● **MATERIAL TO PROCESS**:
= Beginning of Section =
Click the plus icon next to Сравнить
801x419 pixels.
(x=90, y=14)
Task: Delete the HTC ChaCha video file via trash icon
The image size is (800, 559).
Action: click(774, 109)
= End of Section =
= Beginning of Section =
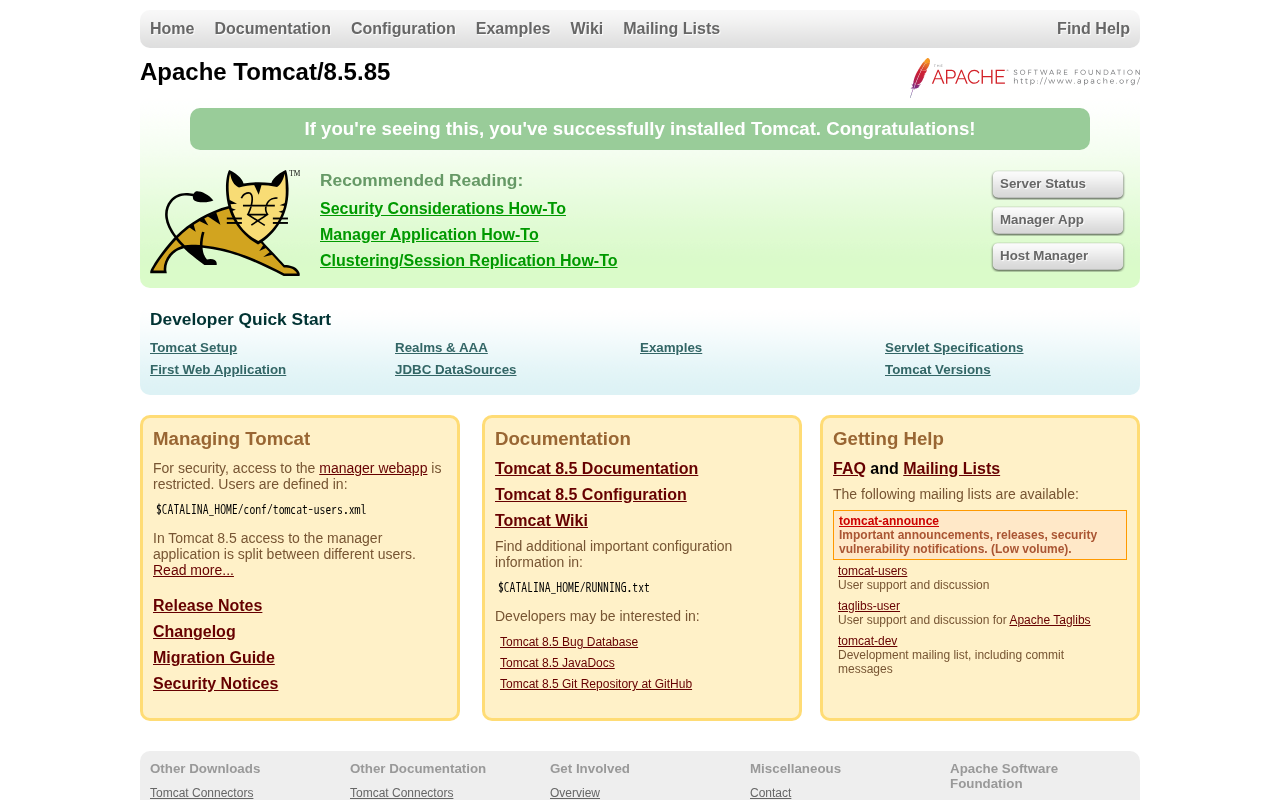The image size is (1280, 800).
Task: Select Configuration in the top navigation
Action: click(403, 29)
= End of Section =
● **EXERCISE**:
Identify each line of the material where the word "icon" shows up, and copy it.

● **OUTPUT OF THE EXERCISE**:
Click the plus icon next to Сравнить
Task: Delete the HTC ChaCha video file via trash icon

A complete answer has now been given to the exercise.